You might try setting the -v record option on the mythbackend command
line.  That gives more logging of the recording process, and will give
you messages like the following if you are getting any problems
detected with a recording:

root at mypvr:/etc/mythtv# grep -a "overall_score=\"0"
/var/log/mythtv/mythbackend.log.1
Jul 22 20:34:01 mypvr mythbackend: mythbackend[3543]: I TVRecEvent
tv_rec.cpp:863 (FinishedRecording) TVRec[96]:
FinishedRecording(10072_2018-07-22T07:29:00Z) good
recq:<RecordingQuality overall_score="0.991667"
key="10072_2018-07-22T07:29:00Z" countinuity_error_count="11"
packet_count="7494980">#012    <Gap start="2018-07-22T07:46:02Z"

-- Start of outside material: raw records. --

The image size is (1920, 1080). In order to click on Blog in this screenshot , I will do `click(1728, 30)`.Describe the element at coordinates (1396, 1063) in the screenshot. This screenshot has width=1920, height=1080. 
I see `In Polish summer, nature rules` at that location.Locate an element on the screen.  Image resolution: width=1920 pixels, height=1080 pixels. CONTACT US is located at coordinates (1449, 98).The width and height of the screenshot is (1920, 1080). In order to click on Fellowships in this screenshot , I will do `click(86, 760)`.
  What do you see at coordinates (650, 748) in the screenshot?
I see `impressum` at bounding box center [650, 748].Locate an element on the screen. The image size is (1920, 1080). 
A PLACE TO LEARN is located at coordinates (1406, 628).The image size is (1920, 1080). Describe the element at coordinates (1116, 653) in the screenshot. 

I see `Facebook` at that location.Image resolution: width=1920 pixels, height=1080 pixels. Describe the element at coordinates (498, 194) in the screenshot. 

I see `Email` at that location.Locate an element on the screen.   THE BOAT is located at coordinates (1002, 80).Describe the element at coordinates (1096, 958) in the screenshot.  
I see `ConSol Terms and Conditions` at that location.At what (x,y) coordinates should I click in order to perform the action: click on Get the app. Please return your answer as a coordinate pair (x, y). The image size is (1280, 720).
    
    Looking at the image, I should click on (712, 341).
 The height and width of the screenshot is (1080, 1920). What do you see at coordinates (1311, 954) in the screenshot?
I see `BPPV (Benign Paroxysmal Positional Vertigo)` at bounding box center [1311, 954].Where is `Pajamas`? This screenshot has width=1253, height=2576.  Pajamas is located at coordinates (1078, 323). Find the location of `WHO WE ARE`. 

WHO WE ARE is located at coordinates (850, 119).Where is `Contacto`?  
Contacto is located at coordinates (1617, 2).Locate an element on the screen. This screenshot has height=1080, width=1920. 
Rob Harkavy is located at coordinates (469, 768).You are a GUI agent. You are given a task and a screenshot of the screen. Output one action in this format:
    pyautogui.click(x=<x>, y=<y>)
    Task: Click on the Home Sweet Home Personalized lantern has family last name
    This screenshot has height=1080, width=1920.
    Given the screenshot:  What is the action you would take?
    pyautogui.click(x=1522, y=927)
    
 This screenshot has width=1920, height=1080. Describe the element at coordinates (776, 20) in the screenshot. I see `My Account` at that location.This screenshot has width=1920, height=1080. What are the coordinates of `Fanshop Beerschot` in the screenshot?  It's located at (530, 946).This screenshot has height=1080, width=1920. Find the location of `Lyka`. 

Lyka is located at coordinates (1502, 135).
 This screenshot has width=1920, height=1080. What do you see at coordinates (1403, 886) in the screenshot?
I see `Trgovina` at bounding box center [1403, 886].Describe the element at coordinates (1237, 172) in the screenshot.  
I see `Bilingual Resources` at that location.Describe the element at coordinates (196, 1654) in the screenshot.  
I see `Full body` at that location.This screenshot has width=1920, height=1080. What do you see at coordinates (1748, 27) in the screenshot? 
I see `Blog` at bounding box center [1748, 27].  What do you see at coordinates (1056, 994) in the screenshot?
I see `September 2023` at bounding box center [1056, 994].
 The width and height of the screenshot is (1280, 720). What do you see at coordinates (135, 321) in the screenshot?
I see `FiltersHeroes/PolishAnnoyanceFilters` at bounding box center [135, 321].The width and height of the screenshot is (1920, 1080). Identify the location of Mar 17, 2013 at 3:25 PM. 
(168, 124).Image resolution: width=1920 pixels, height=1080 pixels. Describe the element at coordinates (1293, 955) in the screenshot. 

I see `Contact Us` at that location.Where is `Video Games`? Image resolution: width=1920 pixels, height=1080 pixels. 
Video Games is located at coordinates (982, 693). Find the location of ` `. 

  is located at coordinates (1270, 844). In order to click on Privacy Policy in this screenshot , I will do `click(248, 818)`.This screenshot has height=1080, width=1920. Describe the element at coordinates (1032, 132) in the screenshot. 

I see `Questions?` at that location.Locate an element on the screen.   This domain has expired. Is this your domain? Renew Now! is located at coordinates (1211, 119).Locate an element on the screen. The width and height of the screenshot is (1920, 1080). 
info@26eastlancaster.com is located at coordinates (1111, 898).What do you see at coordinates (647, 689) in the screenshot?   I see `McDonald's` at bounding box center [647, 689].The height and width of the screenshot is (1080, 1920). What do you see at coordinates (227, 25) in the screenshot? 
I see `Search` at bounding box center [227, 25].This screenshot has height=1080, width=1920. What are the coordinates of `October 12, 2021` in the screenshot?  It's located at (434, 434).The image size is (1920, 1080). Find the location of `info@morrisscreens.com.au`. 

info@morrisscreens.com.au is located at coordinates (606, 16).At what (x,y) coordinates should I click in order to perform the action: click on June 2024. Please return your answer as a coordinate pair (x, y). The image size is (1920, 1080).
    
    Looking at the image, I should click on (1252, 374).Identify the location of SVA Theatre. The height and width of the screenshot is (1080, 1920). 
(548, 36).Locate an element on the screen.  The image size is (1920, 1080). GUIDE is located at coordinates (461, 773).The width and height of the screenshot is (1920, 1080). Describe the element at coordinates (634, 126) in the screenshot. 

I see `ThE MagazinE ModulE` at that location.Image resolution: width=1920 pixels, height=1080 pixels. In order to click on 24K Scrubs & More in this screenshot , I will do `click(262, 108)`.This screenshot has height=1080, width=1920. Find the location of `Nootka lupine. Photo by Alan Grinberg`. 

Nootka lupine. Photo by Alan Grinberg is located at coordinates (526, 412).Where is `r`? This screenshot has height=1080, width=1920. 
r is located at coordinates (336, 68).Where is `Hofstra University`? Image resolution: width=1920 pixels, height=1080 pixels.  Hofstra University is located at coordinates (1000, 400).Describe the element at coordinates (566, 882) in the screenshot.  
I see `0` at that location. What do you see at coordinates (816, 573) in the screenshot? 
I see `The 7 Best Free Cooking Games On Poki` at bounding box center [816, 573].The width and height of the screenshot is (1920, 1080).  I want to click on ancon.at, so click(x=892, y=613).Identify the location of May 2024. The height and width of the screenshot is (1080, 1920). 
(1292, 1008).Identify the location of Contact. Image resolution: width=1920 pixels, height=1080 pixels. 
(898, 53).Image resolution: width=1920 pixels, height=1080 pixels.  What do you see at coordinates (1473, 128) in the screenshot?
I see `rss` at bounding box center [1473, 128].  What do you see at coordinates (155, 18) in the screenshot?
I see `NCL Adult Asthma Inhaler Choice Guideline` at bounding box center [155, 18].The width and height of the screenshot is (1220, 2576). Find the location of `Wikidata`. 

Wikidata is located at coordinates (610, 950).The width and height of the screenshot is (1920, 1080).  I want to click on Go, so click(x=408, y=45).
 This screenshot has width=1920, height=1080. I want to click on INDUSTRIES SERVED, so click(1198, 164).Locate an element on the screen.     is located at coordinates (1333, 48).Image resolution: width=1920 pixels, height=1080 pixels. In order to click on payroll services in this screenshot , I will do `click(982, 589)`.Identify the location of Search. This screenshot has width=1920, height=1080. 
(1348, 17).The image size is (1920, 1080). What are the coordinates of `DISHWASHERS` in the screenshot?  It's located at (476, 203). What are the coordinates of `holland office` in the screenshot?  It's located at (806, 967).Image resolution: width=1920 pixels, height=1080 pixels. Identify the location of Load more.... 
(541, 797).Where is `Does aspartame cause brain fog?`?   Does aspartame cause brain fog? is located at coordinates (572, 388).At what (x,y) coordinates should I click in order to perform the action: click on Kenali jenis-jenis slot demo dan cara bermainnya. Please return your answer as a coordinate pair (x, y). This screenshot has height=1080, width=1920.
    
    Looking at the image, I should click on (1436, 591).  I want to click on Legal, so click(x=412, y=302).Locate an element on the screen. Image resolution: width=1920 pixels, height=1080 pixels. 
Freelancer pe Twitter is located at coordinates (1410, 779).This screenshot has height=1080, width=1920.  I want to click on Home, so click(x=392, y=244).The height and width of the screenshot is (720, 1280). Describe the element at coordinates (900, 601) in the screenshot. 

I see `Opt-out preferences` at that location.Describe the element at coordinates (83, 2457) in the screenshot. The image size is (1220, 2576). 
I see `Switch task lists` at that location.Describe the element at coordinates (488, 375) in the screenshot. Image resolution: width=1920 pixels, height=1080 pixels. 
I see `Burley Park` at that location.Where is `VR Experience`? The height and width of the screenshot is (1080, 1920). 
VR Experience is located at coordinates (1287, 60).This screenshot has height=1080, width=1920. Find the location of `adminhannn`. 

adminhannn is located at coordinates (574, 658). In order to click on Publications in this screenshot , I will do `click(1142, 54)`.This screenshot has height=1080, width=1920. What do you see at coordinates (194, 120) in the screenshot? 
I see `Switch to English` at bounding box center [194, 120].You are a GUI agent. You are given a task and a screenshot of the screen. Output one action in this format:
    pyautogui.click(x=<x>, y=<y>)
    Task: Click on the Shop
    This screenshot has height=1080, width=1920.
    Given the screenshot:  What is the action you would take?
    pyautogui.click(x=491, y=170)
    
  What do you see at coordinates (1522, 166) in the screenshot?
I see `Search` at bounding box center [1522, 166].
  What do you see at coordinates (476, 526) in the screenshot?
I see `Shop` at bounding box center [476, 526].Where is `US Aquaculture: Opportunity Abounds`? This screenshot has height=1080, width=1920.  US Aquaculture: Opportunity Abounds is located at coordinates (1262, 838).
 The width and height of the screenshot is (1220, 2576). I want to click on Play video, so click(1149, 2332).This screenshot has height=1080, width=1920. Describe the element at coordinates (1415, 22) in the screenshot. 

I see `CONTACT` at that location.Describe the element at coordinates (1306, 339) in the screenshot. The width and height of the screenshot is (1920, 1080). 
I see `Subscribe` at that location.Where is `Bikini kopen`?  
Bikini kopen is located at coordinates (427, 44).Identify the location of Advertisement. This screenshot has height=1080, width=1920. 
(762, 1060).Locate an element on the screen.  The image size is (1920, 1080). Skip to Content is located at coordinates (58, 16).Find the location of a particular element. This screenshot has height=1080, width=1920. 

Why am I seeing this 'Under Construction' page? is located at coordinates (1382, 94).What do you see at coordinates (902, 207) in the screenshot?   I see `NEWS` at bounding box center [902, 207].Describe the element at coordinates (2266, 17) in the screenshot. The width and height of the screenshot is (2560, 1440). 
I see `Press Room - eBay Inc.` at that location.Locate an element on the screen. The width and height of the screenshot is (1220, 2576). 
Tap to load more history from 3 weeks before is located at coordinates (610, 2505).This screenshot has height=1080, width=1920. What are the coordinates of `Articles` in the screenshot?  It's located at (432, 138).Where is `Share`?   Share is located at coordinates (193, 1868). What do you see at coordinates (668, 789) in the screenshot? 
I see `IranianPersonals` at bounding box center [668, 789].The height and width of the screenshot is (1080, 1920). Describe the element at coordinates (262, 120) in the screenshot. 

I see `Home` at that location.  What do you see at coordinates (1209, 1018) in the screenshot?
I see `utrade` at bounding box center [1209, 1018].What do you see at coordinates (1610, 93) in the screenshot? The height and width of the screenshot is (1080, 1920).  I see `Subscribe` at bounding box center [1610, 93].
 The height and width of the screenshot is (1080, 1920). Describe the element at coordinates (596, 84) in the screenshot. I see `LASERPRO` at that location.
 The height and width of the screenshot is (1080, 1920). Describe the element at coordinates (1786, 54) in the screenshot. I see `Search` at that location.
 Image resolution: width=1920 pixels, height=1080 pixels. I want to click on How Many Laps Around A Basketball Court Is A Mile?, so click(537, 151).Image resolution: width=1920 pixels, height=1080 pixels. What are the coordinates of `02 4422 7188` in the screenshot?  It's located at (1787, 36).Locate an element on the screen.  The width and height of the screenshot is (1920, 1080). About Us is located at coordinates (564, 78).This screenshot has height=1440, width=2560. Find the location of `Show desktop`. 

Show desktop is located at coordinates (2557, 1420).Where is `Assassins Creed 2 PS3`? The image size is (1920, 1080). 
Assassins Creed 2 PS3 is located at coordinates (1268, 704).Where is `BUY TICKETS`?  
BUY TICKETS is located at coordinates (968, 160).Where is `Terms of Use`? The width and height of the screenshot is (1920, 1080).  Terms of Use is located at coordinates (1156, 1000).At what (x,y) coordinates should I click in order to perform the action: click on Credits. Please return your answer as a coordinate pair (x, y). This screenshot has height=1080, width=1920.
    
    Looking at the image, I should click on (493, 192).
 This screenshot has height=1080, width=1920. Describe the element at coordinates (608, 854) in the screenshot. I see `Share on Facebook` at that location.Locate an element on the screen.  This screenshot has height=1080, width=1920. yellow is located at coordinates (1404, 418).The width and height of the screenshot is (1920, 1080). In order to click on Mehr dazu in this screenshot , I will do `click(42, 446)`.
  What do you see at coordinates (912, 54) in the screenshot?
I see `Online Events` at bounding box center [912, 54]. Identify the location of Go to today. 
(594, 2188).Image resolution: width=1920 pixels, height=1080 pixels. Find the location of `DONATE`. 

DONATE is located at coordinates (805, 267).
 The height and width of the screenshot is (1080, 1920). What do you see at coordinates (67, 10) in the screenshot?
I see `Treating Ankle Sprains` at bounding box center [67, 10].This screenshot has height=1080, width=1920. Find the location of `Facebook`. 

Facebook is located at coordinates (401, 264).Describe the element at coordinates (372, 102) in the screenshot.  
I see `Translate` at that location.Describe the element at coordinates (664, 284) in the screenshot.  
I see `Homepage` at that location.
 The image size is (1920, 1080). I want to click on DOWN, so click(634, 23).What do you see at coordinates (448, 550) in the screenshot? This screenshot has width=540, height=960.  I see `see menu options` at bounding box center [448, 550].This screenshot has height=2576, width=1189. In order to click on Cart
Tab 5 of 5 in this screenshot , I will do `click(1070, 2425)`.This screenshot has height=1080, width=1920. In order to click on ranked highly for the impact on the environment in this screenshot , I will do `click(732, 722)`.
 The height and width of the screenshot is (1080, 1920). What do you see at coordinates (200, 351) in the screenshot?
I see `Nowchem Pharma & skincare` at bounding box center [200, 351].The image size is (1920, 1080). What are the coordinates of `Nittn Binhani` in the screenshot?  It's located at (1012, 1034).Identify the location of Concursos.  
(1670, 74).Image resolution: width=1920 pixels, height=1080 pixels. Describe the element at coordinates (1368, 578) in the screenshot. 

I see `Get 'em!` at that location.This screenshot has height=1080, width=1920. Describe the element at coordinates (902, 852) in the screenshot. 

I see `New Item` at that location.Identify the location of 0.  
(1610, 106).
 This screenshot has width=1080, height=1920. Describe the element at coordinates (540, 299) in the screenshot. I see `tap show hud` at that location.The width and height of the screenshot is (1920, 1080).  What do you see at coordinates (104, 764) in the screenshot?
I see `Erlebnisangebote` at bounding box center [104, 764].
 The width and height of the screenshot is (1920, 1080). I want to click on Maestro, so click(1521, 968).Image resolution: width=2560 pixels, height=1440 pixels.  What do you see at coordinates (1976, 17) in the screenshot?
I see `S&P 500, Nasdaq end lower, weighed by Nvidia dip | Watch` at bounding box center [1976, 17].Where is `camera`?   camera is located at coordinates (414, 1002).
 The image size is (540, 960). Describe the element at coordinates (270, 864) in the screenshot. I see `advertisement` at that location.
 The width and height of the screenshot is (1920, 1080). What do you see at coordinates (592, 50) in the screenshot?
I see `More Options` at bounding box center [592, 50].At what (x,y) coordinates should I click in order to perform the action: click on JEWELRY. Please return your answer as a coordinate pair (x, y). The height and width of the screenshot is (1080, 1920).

end="2018-07-22T07:46:22Z" duration="19" />#012</RecordingQuality>
Jul 23 20:39:00 mypvr mythbackend: mythbackend[3543]: I TVRecEvent
tv_rec.cpp:863 (FinishedRecording) TVRec[94]:
FinishedRecording(10007_2018-07-23T07:59:00Z) damaged
recq:<RecordingQuality overall_score="0"
key="10007_2018-07-23T07:59:00Z" countinuity_error_count="0"
packet_count="108664">#012    <Gap start="2018-07-23T07:59:30Z"
end="2018-07-23T08:35:00Z" duration="2129" />#012</RecordingQuality>
Jul 25 23:06:01 mypvr mythbackend: mythbackend[3644]: I TVRecEvent
tv_rec.cpp:863 (FinishedRecording) TVRec[92]:
FinishedRecording(10070_2018-07-25T10:14:00Z) damaged
recq:<RecordingQuality overall_score="0"
key="10070_2018-07-25T10:14:00Z" countinuity_error_count="0"
packet_count="194555">#012    <Gap start="2018-07-25T10:15:27Z"
end="2018-07-25T11:05:00Z" duration="2972" />#012</RecordingQuality>

What I see if I have my hard drives too busy is that I get short gaps
in recordings, and get messages like the first one above, where there
is a gap with a short duration, and also continuity errors.  I use a
rule of thumb that two recordings at once is all I want to have on one
hard drive.  Three at once is OK for a short period (during overlaps
between recordings due to pre- and post roll), but if I have three
recordings at once to one drive for the full length of a recording,
there is a good chance I will get gaps.  Four at once and there will
almost always be gaps.  Since you have three tuners with multirec on
each of them, and only two hard drives to record to, then it is likely
that the drives will be overloaded at some point.  And if one of the
recording drives is also the system and database drive, then it is
much more likely to be too busy at some point.  I put my system and
database onto an SSD a couple of years ago and that made a big
difference.  But when I increased my tuners, I also had to add more
hard drives.  I now have 5 x DVB-T2 and 4 x DVB-S2 tuners in use, and
have 7 recording drives.  And I do at times have 14 recordings at
once.  But the gaps I get now are normally caused by rain fade on the
satellite dish, not by overworked hard drives.